4.4) M. E______ et son épouse (ci-après : les bénéficiaires ou les recourants) ont perçu une aide financière de l’hospice depuis le 1er décembre 2005.

5.5) Le 20 avril 2010, ils ont rempli et signé un nouveau formulaire de demande de prestations d’aide financière. Ni l’un, ni l’autre n’exerçaient d’activité lucrative. Ils percevaient des allocations familiales, une aide de l’OCL, ainsi que le revenu minimum d’aide sociale (RMCAS). Outre les deux comptes postal et bancaire précités, ils avaient déclaré un compte postal supplémentaire, n° Y2______, au nom de Mme A______.

6) Le 13 décembre 2010, un collaborateur de l’hospice a établi un rapport d’enquête sur la situation de la famille E______.

Les passeports présentés par les membres de la famille, suisses pour M. E______ et pour ses trois enfants, et libyen pour son épouse, présentaient des tampons de douane mettant en évidence qu’ils avaient effectué des voyages en Libye chaque année entre 2005 et 2010. Le passeport de Mme A______ comportait notamment 11 tampons apposés par la douane en 2006, 8 en 2007, 6 en 2008, 6 en 2009 et 9 en 2010. Selon M. E______, les voyages en Libye étaient effectués en accord avec l’assistante sociale et payés avec l’argent économisé sur celui perçu de l’hospice.

Le montant du loyer mensuel de leur appartement de quatre pièces situé au ______, chemin de H______ à Chêne-Bougerie s’élevait à CHF 1’588.-, charges comprises, et celui du parking à CHF 80.-. Les époux étaient tous les deux titulaires du bail et la régie attestait que les loyers avaient été acquittés. M. E______ avait été aussi titulaire du bail d’un logement au ______, rue de B______ à Genève jusqu’au 31 août 2010. Le 28 août 2010, le nom de M. E______ figurait sur la boîte aux lettres. Selon l’intéressé, cet appartement avait été sous-loué à un ami sans aucun bénéfice. La régie avait confirmé la résiliation du bail en question.

En date du 12 août 2010, le nom du pressing qu’avait exploité M. E______ figurait sur la boîte aux lettres de l’appartement à Chêne-Bougeries.

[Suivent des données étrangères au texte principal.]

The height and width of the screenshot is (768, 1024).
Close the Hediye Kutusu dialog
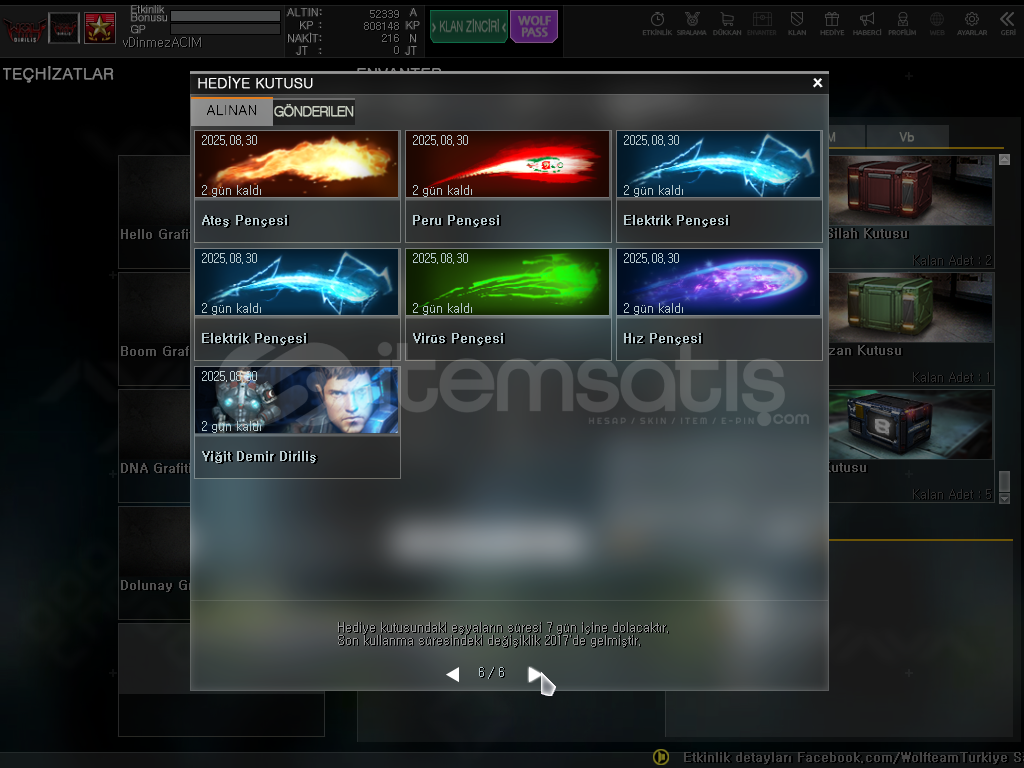coord(817,83)
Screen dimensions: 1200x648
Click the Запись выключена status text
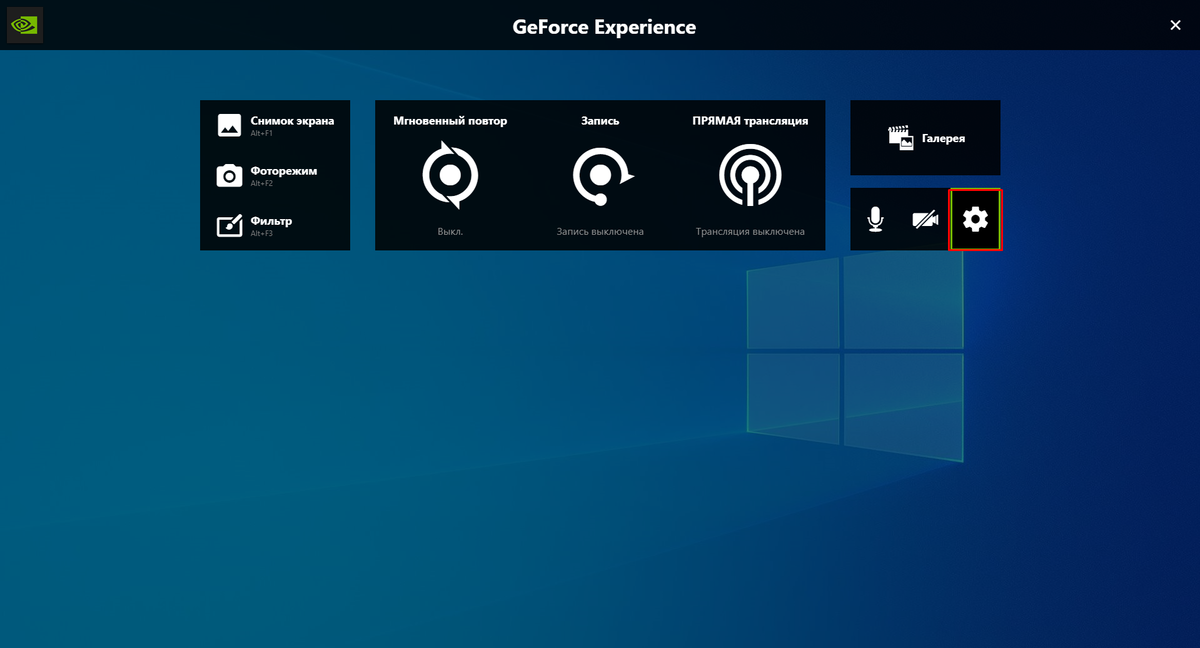pyautogui.click(x=601, y=231)
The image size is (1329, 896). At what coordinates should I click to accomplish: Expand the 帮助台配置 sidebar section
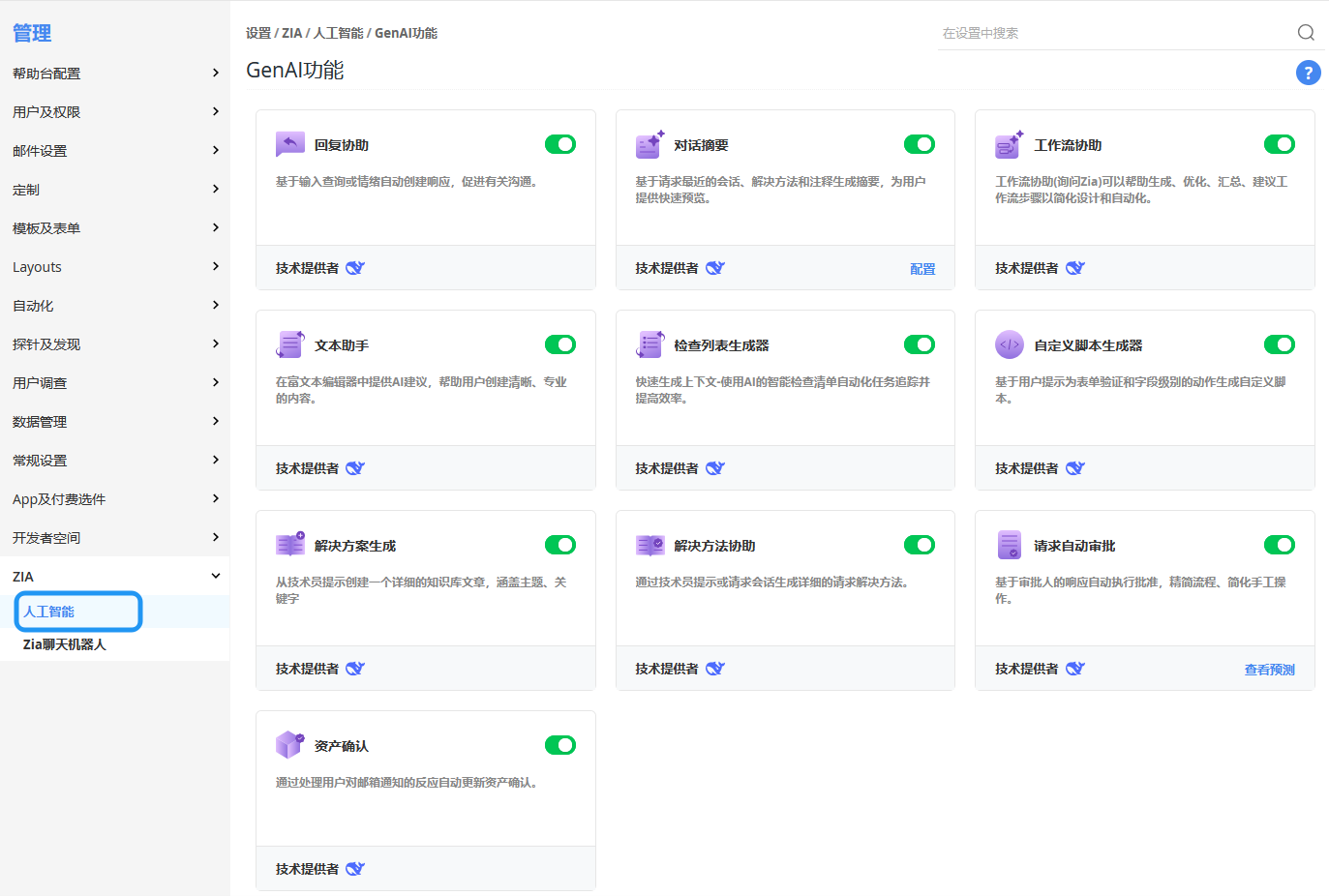[114, 74]
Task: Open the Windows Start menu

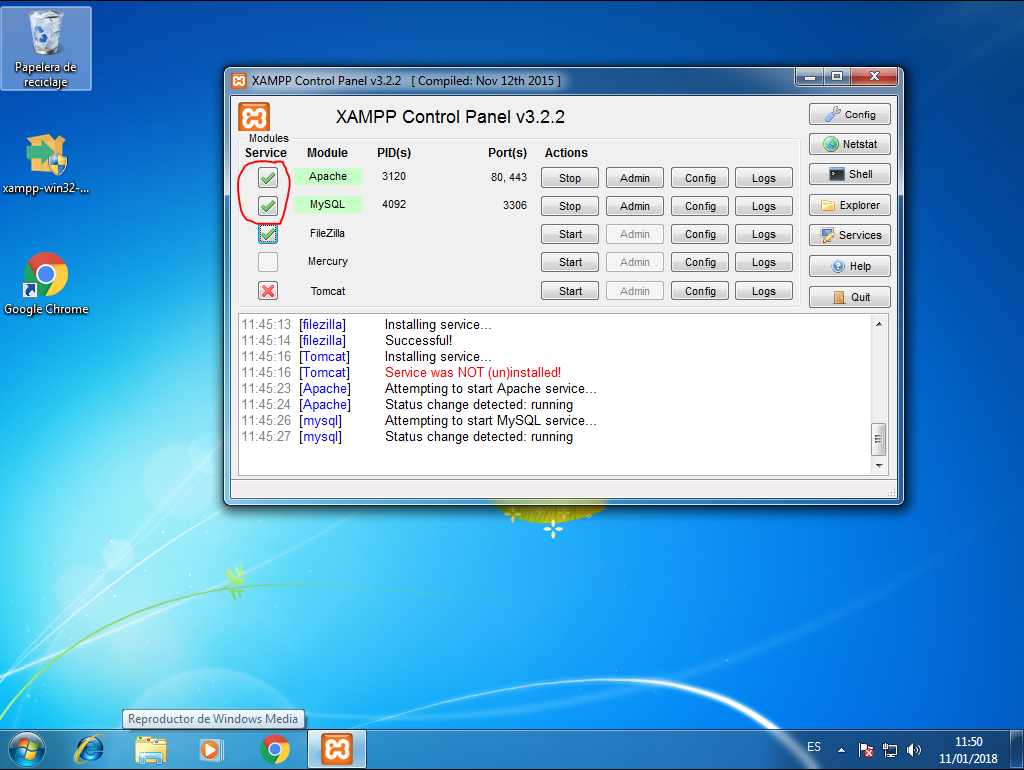Action: (x=24, y=748)
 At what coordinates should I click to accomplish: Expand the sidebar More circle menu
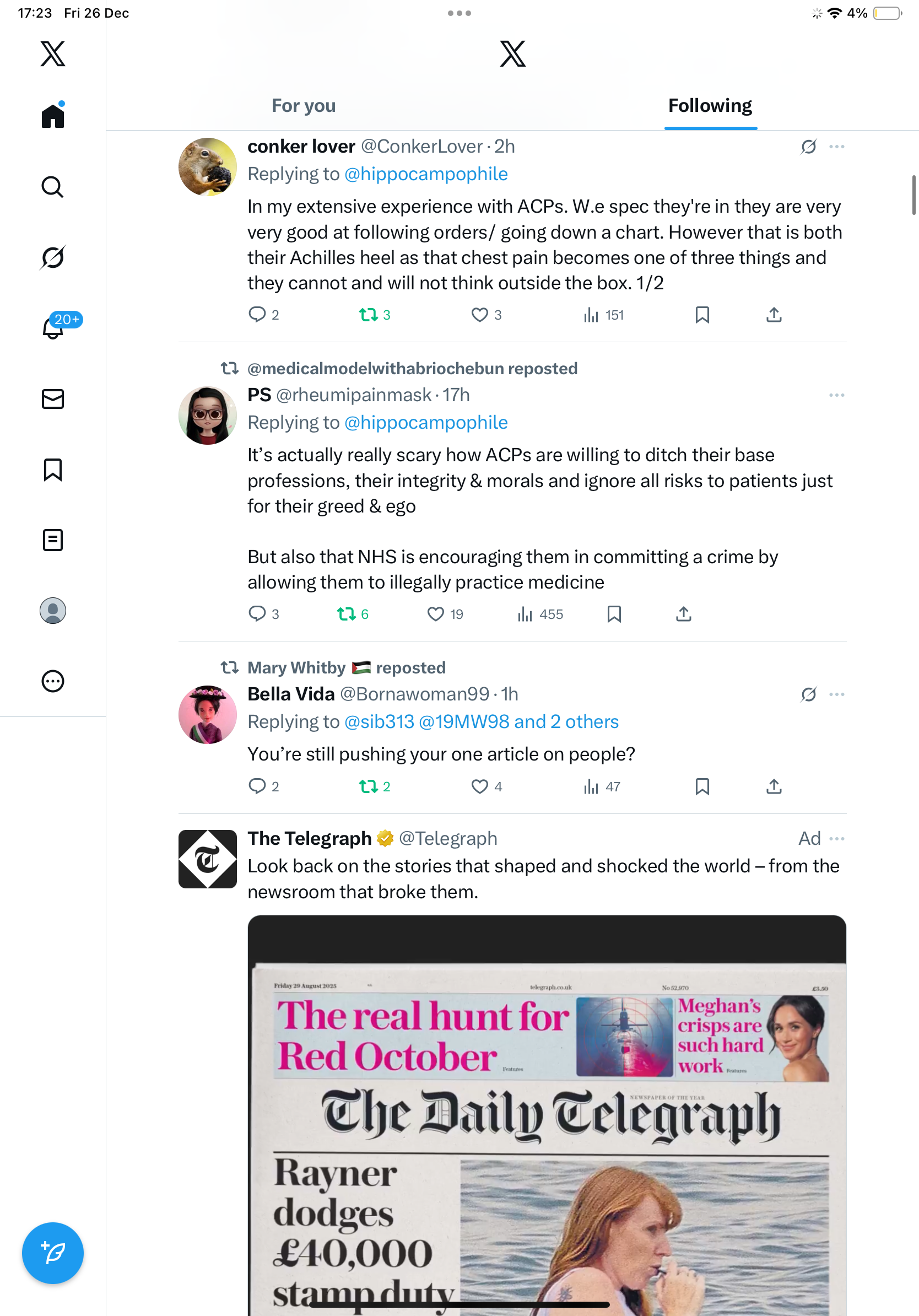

Or, selon l’extrait du registre du commerce, cette société avait été radiée le 14 mars 2006.

L’intéressé déclarait être apte à travailler. Il avait dû cesser l’activité de sa raison individuelle faute de clients. Toutefois, il avait continué une sorte de « service après-vente ». Il intervenait pour réparer des machines dans des pressings et ne facturait que les pièces. Selon l’intéressé, il ne se faisait pas payer comme réparateur. Il s’agissait d’une petite activité pour « ne pas perdre la main » mais il ne pouvait pas en vivre, ni faire vivre sa famille. L’invitation de l’hospice à produire une comptabilité précise de ses activités était restée sans suite.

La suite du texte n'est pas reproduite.